ARTICLE À LIRE >>

La proposition de loi visant à « moderniser la gestion du patrimoine immobilier de l'État » est discutée ce mercredi 10 juin au Palais du Luxembourg, après avoir été votée par l'Assemblée nationale en début d'année.Le processus législatif qui doit mener à la création d'une foncière de l'État se poursuit. Après avoir été adoptée le 28 janvier à l'Assemblée nationale, la proposition de loi portée par l'ancien député Ensemble pour la République (EPR) Thomas Cazenave — élu entre-temps maire de Bordeaux (Gironde) le 22 mars — est étudiée au Sénat, ce mercredi 10 juin, à l'occasion de la niche parlementaire du groupe Les Indépendants.
Au regard de l'avancée du texte issu du Palais-Bourbon, les deux sénateurs du Maine-et-Loire, Corinne Bourcier et Emmanuel Capus, qui avaient eux-mêmes déposé une proposition de loi en juillet 2025 visant à « rationaliser la gestion de l'immobilier », ont accepté de renoncer à leur texte. « On partage les mêmes objectifs, donc on a décidé de jouer le jeu de l'intérêt général », confie le sénateur Capus à La Tribune.

Données sources
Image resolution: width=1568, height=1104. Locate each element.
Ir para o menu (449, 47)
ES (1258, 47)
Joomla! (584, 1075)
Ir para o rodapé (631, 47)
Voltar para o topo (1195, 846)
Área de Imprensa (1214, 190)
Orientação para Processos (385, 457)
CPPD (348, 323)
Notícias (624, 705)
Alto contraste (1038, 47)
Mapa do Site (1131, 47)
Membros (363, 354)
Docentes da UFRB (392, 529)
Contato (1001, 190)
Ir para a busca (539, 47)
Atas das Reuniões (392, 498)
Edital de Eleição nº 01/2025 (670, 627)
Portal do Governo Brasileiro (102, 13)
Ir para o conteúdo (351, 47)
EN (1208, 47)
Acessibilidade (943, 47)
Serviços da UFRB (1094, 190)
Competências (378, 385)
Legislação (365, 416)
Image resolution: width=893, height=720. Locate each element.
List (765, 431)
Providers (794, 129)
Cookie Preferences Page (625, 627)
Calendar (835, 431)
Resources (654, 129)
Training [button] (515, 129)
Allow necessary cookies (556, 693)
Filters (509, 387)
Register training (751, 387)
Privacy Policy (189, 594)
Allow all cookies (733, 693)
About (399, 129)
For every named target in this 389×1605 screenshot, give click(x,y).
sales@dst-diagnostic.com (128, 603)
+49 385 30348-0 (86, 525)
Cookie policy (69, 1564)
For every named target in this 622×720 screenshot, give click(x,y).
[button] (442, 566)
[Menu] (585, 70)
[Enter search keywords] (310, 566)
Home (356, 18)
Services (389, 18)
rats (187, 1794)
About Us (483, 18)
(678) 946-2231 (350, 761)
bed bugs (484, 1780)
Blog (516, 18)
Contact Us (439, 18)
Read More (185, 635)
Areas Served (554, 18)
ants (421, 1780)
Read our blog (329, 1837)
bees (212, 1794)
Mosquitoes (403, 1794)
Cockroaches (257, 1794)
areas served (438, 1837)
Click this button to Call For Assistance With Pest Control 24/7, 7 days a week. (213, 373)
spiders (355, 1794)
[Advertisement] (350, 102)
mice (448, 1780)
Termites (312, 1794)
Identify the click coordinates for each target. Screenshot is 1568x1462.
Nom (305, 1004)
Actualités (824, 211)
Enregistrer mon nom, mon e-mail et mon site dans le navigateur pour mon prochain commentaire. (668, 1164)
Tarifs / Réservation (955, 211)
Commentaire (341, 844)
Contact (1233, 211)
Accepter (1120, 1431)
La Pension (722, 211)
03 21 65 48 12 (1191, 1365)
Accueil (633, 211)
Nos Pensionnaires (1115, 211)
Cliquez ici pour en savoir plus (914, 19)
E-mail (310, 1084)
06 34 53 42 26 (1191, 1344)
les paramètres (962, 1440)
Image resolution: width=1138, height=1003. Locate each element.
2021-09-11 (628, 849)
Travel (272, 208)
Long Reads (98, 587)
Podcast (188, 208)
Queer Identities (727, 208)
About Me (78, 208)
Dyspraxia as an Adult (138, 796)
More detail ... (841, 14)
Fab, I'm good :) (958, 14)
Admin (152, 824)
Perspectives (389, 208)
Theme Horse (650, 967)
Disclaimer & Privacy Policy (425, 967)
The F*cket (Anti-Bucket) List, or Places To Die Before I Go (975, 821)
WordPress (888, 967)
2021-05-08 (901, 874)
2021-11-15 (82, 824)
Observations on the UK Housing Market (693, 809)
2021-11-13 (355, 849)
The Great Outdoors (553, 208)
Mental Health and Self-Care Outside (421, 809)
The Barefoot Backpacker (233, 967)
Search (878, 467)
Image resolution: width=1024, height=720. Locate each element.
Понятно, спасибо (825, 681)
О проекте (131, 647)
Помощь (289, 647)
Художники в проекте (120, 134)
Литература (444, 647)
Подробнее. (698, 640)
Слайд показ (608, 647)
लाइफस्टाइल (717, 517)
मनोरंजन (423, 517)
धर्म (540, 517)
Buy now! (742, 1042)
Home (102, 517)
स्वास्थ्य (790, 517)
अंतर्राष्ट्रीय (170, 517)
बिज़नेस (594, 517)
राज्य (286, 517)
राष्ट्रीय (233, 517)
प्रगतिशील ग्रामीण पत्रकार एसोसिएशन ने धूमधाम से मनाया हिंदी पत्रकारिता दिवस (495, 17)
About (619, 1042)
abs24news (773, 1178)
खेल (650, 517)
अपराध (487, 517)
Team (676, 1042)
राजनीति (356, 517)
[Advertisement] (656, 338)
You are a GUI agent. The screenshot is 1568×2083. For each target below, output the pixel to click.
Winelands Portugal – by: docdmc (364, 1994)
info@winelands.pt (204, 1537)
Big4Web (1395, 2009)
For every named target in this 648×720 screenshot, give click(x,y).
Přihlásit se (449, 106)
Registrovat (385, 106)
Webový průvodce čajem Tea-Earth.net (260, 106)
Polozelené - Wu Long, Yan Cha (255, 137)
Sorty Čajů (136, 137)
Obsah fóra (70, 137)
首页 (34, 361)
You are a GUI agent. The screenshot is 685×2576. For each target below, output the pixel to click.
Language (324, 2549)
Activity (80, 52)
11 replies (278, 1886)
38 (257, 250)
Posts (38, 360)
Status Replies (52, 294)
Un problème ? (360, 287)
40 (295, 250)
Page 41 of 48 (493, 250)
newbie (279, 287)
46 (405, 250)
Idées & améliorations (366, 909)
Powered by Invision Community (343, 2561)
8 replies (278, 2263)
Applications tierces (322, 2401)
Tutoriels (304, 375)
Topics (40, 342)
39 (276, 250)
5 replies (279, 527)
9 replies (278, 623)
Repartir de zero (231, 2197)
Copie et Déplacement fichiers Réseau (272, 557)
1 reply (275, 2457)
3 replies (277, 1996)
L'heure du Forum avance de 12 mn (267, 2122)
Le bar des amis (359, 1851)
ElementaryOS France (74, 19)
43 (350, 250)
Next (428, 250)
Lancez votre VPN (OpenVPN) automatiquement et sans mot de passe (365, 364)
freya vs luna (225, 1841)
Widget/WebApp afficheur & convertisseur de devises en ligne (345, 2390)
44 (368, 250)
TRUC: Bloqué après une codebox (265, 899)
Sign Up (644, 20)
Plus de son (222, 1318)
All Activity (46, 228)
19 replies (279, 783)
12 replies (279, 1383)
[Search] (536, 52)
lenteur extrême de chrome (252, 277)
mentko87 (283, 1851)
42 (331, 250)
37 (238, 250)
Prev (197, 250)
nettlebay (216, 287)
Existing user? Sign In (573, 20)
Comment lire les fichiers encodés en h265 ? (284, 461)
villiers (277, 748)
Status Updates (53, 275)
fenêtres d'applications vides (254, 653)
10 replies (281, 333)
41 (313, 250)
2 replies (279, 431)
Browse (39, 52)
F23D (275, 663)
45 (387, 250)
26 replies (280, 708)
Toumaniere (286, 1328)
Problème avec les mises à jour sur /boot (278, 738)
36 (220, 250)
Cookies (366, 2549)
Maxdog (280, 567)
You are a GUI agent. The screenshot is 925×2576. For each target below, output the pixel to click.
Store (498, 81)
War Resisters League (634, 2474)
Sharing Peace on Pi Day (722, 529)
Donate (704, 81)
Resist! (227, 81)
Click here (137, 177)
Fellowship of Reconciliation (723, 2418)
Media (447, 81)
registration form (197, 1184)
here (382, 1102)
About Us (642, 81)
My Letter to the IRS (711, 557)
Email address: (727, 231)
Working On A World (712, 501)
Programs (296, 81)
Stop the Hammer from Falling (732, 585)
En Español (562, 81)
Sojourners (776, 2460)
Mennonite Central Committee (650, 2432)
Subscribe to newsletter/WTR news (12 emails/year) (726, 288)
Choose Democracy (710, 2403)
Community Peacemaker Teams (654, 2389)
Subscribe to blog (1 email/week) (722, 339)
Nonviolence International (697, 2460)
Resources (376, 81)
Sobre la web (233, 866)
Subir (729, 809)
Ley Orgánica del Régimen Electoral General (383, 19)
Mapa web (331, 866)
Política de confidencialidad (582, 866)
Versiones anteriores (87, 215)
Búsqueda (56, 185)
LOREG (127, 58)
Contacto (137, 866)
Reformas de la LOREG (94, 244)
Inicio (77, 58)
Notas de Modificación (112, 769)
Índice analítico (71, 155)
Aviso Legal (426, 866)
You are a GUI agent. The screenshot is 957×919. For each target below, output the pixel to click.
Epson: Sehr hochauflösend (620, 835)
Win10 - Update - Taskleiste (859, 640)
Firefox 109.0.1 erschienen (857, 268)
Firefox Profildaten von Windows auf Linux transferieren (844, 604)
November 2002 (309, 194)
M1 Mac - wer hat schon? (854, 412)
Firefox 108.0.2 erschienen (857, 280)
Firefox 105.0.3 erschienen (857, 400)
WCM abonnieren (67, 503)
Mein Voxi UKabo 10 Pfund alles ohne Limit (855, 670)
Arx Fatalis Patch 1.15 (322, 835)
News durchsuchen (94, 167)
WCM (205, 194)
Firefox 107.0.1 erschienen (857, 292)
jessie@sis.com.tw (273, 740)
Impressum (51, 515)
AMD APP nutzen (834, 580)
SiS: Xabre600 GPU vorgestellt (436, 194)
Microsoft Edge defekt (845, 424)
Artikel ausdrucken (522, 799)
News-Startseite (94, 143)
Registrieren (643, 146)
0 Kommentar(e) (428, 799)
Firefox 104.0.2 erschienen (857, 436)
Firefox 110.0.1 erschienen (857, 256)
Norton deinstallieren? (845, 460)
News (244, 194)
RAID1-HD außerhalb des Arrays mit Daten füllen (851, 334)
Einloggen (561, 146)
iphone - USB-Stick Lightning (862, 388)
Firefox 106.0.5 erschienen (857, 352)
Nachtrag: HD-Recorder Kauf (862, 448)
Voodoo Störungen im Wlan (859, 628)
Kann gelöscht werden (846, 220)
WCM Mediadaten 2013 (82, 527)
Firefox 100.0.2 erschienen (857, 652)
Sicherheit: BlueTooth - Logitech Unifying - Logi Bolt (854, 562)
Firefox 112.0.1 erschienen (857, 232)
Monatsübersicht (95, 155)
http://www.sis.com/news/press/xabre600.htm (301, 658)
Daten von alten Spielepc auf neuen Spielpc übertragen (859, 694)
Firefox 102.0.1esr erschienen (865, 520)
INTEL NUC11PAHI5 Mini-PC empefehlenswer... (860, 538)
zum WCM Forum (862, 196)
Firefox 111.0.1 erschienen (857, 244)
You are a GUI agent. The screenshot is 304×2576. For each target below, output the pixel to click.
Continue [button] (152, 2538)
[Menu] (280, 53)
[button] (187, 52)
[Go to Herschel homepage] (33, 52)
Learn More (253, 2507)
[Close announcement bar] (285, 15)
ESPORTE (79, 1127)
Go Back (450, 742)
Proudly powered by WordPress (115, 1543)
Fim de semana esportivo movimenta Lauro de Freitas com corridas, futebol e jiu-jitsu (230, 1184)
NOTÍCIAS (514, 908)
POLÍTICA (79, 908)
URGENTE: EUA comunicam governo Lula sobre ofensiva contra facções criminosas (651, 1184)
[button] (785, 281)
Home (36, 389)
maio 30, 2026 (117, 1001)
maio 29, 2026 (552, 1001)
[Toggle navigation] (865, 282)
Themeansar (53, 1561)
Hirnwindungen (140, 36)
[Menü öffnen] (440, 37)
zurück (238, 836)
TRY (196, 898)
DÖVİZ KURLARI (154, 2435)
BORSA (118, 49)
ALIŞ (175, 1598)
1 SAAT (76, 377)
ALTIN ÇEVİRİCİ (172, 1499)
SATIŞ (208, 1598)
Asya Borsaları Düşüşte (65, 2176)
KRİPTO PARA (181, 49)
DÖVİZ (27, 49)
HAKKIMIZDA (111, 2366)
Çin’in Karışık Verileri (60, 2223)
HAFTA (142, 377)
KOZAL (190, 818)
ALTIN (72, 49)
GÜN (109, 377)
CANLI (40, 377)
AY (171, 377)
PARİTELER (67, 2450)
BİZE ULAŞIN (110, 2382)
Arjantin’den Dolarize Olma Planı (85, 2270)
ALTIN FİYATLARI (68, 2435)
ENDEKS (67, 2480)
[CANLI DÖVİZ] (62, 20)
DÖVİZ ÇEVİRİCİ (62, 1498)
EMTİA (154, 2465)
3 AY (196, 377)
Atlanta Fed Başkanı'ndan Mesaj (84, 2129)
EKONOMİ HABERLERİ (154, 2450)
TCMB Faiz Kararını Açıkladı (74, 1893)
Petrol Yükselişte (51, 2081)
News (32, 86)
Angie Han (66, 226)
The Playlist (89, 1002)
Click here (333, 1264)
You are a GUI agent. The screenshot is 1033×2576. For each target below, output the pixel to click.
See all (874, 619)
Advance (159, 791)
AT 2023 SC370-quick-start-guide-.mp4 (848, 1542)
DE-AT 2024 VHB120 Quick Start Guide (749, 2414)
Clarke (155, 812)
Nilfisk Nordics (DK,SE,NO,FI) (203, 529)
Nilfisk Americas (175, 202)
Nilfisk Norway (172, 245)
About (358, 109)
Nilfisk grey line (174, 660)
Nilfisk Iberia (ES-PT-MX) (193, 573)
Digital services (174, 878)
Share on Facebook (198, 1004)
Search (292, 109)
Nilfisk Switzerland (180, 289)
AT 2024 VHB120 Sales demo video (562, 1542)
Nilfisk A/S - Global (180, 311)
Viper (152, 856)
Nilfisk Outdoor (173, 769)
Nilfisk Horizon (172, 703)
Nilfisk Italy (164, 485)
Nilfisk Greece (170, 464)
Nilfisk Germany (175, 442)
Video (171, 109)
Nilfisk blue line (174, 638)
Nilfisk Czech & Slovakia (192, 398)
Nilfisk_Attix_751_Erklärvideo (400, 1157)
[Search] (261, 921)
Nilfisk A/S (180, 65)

CONSIGNE 1 >> D'après l'article sur le patrimoine immobilier de l'État, à quelle date la proposition de loi a-t-elle été adoptée à l'Assemblée nationale ?
CONSIGNE 2 >> Prolongez l'article sur le patrimoine immobilier de l'État à la suite de sa dernière phrase.
Ces données n'ont aucun rapport avec l'article.

RÉPONSE 1 >> Le 28 janvier.

RÉPONSE 2 >>
La proposition de loi votée par l'Assemblée nationale vise précisément à « moderniser la gestion du patrimoine immobilier de l'État ». Le travail s'annonce titanesque : l'État et ses opérateurs détiennent 97 millions de mètres carrés, dont 23 millions de mètres carrés de bureaux. Ce qui ne représente pas moins de 192 550 bâtiments — chiffres mis en avant par un rapport de la Cour des comptes publié en décembre 2023. Et un budget très conséquent de 9 milliards d'euros de dépenses annuelles pour l'État, selon une circulaire de Bercy datée du 11 février.
Création d'un établissement public
Pour mettre sur pied la foncière, l'Agence de gestion de l'immobilier de l'État (Agile) doit être transformée en un établissement public national à caractère industriel et commercial (Epic) d'ici au 1ᵉʳ janvier 2027. Il sera contrôlé par l'État et pourra « créer des filiales ou prendre des participations dans des sociétés, des groupements ou des organismes (...) ». Mais la puissance publique détiendra, au minimum, 70 % du capital consolidé du groupe.